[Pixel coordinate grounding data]
+---+

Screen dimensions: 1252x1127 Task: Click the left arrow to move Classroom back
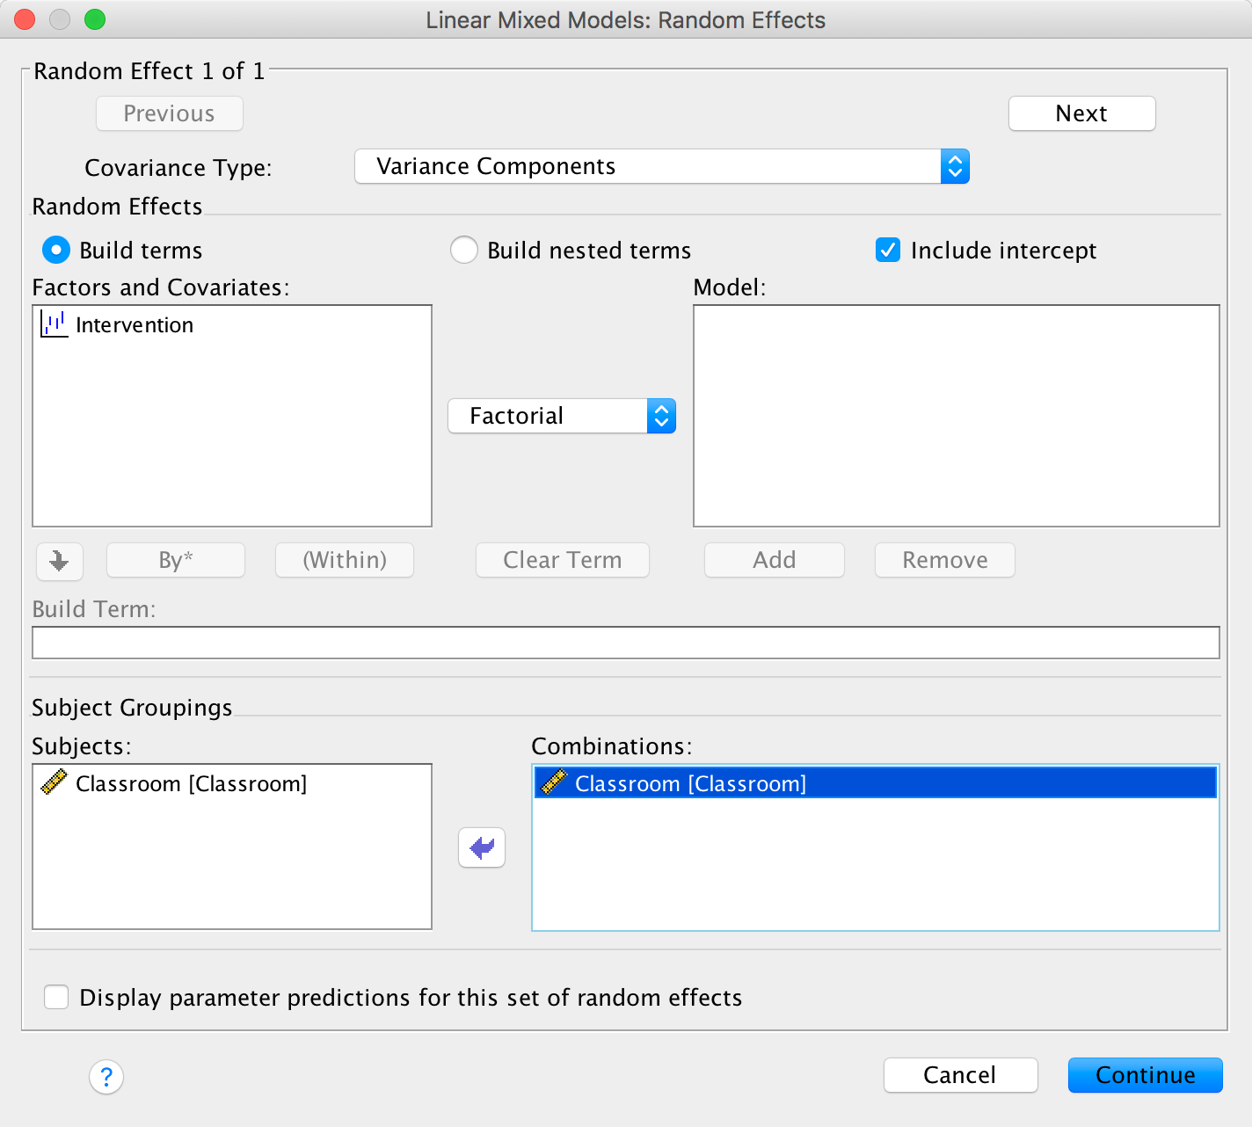[482, 847]
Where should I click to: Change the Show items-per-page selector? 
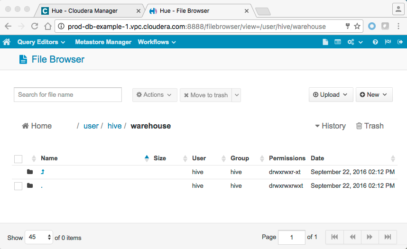39,237
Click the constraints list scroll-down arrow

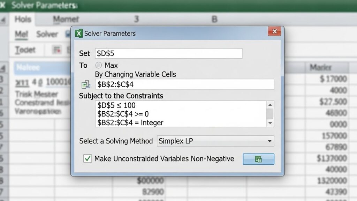270,123
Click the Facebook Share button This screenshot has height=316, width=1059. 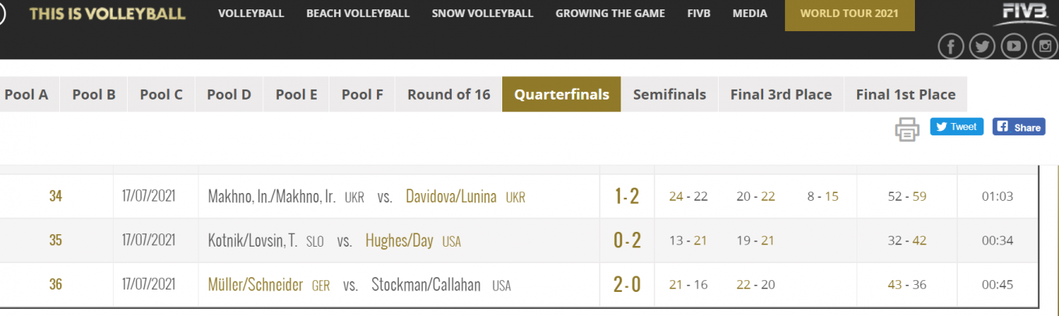[1019, 127]
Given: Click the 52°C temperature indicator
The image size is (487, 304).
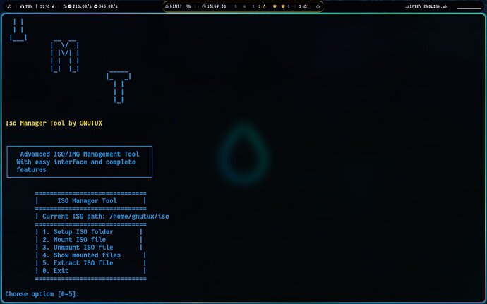Looking at the screenshot, I should (47, 6).
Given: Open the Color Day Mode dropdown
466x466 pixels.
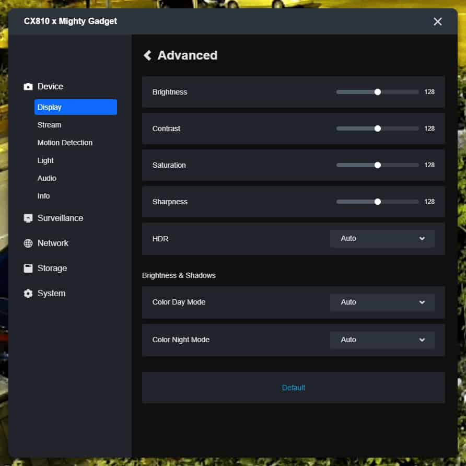Looking at the screenshot, I should coord(382,302).
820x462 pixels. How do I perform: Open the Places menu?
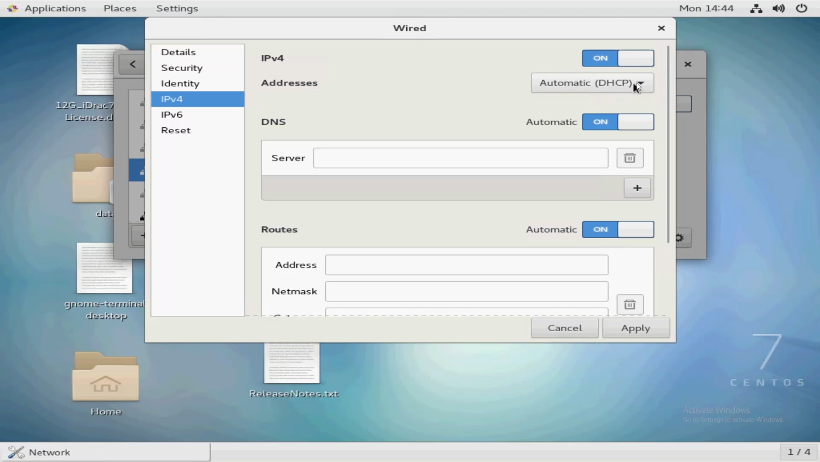[x=120, y=9]
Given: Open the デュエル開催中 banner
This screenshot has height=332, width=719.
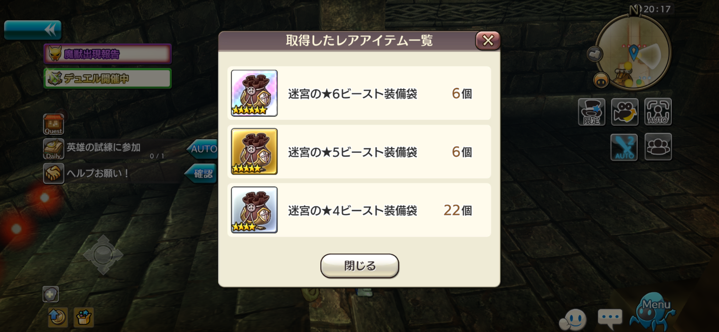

+---+

-- WORK TO COMPLETE --
Quote verbatim every line starting at the line that contains "The image size is (487, 304)." and ending with the last line of the records; omit all pictures.

-- FINAL ANSWER --
The image size is (487, 304).
Looking at the screenshot, I should (47, 6).
Given: Open the Color Day Mode dropdown
466x466 pixels.
Looking at the screenshot, I should coord(382,302).
820x462 pixels. How do I perform: Open the Places menu?
[x=120, y=9]
Given: Open the デュエル開催中 banner
This screenshot has height=332, width=719.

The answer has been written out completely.